I think the "stat &= ~1;" can be removed completely. This bit should never
be set, now that the interrupt for channel 0 is disabled.

Michael
Sven Van Asbroeck June 17, 2019, 1:27 p.m. UTC | #9
Hello Robin,

On Sun, Jun 16, 2019 at 10:02 PM Robin Gong <yibin.gong@nxp.com> wrote:
>
> The default imx defconfig and dts should be ok, because firmware load
> is delayed after rootfs mounted where firmware located in and before
> that, some driver which use sdma such as spi/uart/audio may have
> already enable sdma clock which means channel0 interrupt could be
> cleared immediately without interrupt storm. That's why I can't
> reproduce your issue at first, but catch it once I sync with your
> directly firmware load defconfig. So seems not very must to CC stable
> tree?

As far as I know, the bug/crash does not happen if you're loading the
sdma firmware from a filesystem. So the vast majority of users would
never see the crash.

I agree that this is not a high-priority bugfix. But it's worthwhile for the
stable trees to have it.

> Yes, but Michael's patch is the right direction, at least it fix RT
> case and meaningless channel0 interrupt storm coming before clearing
> channel0 interrupt status in sdma_run_channel0(). Now, this patch could
> fix its minor side-effect.

I'm not suggesting that we should revert or change Michael's patch. Just
that it would be good for the v2 patch to contain:

Fixes: 1d069bfa3c78 ("dmaengine: imx-sdma: ack channel 0 IRQ in the
interrupt handler")

This should allow stable maintainers to pull in your patch if and only if
their release already contains 1d069bfa3c78.
Robin Gong June 18, 2019, 5:50 a.m. UTC | #10
On 2019-06-17 at 09:27 -0400, Sven Van Asbroeck wrote:
> Hello Robin,
> 
> On Sun, Jun 16, 2019 at 10:02 PM Robin Gong <yibin.gong@nxp.com>
> wrote:
> > 
> > 
> > The default imx defconfig and dts should be ok, because firmware
> > load
> > is delayed after rootfs mounted where firmware located in and
> > before
> > that, some driver which use sdma such as spi/uart/audio may have
> > already enable sdma clock which means channel0 interrupt could be
> > cleared immediately without interrupt storm. That's why I can't
> > reproduce your issue at first, but catch it once I sync with your
> > directly firmware load defconfig. So seems not very must to CC
> > stable
> > tree?

* GIVEN EXERCISE 1 *
List the kinds of drivers that, according to the thread on the imx-sdma patch, use sdma and may already have enabled the sdma clock before the firmware loads.
The records that follow are unrelated to the thread on the imx-sdma patch.

* DATA FOR THE TASK *
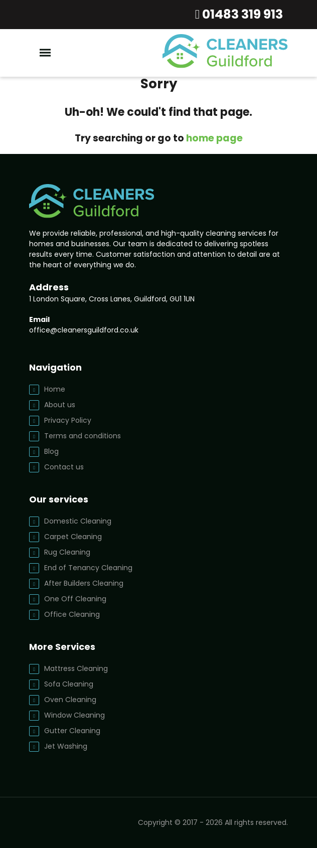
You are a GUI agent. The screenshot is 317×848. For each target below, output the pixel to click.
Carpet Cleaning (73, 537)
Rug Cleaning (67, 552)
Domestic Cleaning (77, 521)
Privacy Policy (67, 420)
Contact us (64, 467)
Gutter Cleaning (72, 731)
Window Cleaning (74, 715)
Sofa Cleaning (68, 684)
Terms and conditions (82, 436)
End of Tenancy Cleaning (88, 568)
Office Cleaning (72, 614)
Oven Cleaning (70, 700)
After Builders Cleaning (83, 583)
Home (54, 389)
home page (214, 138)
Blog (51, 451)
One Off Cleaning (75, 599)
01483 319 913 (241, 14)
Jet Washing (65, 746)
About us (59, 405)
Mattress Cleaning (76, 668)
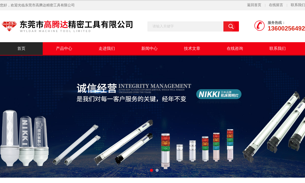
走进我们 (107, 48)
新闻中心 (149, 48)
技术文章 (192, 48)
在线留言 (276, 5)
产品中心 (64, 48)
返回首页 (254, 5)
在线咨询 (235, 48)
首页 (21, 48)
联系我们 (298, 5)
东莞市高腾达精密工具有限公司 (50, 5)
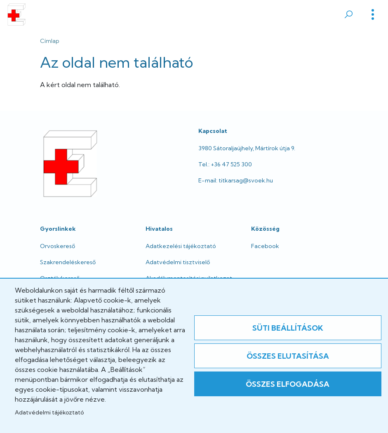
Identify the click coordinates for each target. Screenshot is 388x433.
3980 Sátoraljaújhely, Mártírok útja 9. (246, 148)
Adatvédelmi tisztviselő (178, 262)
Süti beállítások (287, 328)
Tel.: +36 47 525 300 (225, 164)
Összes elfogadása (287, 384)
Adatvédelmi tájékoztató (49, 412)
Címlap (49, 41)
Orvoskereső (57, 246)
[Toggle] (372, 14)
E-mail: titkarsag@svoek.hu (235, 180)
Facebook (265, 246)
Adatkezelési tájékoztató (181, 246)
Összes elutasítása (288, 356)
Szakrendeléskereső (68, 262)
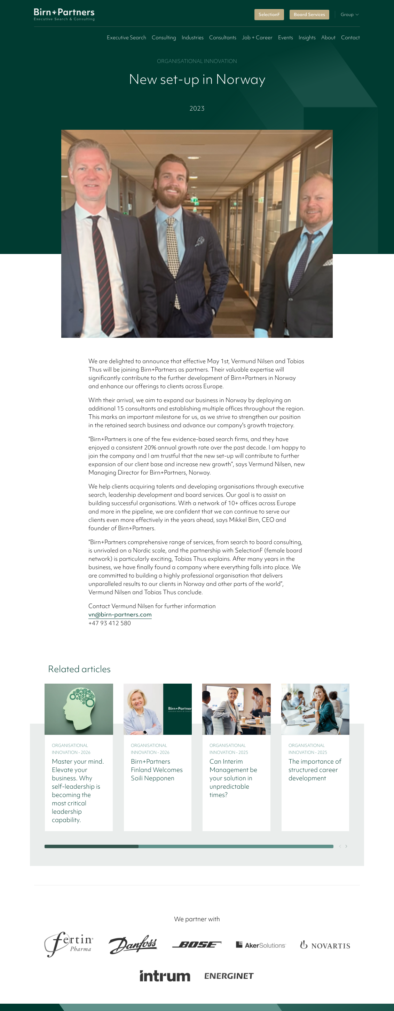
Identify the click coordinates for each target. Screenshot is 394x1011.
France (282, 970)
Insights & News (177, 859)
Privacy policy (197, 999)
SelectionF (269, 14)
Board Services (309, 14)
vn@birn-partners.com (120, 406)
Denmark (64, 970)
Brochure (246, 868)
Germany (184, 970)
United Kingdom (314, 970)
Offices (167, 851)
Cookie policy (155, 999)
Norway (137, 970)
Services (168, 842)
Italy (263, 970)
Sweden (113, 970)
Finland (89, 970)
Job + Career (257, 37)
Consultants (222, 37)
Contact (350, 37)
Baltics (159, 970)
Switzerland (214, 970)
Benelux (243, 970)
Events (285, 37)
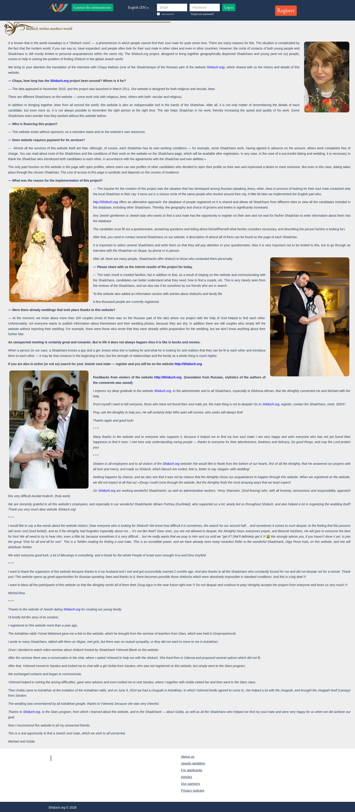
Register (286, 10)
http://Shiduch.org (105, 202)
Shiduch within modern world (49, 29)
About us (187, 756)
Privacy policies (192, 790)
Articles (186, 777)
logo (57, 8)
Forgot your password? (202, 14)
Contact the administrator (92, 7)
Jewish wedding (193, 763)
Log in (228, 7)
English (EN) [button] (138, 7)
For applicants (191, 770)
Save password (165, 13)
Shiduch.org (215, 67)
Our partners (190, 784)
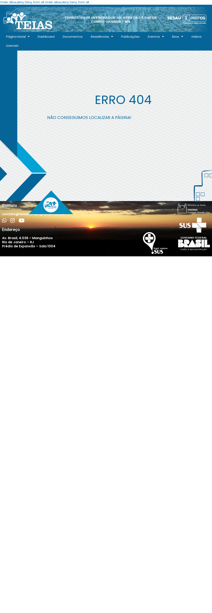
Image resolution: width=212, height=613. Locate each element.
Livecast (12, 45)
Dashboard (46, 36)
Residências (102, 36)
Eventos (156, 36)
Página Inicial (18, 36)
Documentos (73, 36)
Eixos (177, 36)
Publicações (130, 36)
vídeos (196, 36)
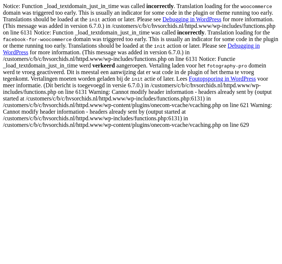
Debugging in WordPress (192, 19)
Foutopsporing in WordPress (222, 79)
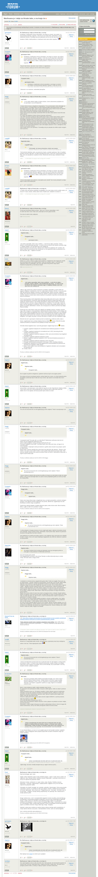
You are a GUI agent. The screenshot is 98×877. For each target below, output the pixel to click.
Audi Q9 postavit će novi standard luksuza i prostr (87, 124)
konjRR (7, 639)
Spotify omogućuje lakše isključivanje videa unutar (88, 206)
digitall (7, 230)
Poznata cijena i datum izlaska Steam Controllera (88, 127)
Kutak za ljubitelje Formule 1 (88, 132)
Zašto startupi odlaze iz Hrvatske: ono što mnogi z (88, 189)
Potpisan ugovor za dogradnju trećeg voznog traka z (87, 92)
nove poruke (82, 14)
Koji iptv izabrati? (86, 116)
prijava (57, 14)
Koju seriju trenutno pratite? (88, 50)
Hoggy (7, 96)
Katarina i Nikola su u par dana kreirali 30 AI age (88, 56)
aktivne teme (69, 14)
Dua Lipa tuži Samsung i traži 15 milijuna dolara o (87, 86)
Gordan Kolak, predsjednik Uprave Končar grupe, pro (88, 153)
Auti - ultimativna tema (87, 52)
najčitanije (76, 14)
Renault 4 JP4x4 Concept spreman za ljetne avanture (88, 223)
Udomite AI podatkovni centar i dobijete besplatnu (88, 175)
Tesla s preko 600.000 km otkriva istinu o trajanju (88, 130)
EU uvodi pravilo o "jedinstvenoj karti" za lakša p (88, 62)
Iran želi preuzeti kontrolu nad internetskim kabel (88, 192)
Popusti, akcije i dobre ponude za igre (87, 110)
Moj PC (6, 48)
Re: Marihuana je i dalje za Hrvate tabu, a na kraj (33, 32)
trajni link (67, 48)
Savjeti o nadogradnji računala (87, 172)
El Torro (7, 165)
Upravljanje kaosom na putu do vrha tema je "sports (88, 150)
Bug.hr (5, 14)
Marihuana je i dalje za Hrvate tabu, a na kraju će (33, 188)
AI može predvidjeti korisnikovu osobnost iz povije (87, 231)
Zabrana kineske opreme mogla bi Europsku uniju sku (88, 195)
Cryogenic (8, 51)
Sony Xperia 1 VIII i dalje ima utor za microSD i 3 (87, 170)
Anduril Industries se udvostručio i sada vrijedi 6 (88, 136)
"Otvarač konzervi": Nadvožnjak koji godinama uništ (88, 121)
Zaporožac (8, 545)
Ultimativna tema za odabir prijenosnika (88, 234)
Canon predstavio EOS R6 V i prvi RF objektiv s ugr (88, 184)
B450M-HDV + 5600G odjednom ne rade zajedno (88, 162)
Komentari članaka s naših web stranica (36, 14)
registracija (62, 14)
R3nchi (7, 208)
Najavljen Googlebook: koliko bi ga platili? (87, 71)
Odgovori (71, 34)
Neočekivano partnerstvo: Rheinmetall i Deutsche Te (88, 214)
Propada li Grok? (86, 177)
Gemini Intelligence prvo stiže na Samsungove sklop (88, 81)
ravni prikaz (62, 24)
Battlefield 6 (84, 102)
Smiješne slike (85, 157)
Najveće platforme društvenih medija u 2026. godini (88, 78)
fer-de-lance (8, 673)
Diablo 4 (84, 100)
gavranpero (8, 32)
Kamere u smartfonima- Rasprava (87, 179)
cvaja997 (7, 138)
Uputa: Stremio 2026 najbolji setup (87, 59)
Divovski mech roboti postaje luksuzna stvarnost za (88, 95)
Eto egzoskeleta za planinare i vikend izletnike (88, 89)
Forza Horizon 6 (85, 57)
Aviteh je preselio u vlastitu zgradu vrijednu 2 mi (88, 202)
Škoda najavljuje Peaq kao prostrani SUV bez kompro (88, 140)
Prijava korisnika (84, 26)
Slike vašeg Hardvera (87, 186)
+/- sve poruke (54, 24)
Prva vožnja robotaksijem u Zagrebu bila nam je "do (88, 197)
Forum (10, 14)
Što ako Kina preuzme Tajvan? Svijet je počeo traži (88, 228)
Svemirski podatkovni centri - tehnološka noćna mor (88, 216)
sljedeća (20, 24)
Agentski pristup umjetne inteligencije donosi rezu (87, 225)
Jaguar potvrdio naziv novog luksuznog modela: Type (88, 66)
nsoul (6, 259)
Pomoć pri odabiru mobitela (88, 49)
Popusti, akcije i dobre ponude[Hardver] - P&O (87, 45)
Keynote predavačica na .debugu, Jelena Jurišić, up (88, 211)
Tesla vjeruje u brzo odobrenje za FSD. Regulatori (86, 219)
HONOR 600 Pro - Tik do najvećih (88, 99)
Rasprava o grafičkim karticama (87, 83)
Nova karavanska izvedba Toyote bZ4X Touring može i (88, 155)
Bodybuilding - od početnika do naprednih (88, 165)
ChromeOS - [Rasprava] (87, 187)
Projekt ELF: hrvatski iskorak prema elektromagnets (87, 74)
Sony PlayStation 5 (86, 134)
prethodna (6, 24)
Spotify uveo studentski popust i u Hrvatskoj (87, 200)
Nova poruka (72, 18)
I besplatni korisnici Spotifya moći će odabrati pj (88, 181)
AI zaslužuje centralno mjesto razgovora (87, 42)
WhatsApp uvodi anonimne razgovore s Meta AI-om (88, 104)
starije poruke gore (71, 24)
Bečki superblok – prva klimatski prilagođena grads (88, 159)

* GIVEN EXERCISE 2 *
Reproduce the records from the line containing "Spotify uveo studentski" up to and including the last line of the records.

* CORRECT ANSWER 1 *
spi, uart, audio

* CORRECT ANSWER 2 *
Spotify uveo studentski popust i u Hrvatskoj (87, 200)
Nova poruka (72, 18)
I besplatni korisnici Spotifya moći će odabrati pj (88, 181)
AI zaslužuje centralno mjesto razgovora (87, 42)
WhatsApp uvodi anonimne razgovore s Meta AI-om (88, 104)
starije poruke gore (71, 24)
Bečki superblok – prva klimatski prilagođena grads (88, 159)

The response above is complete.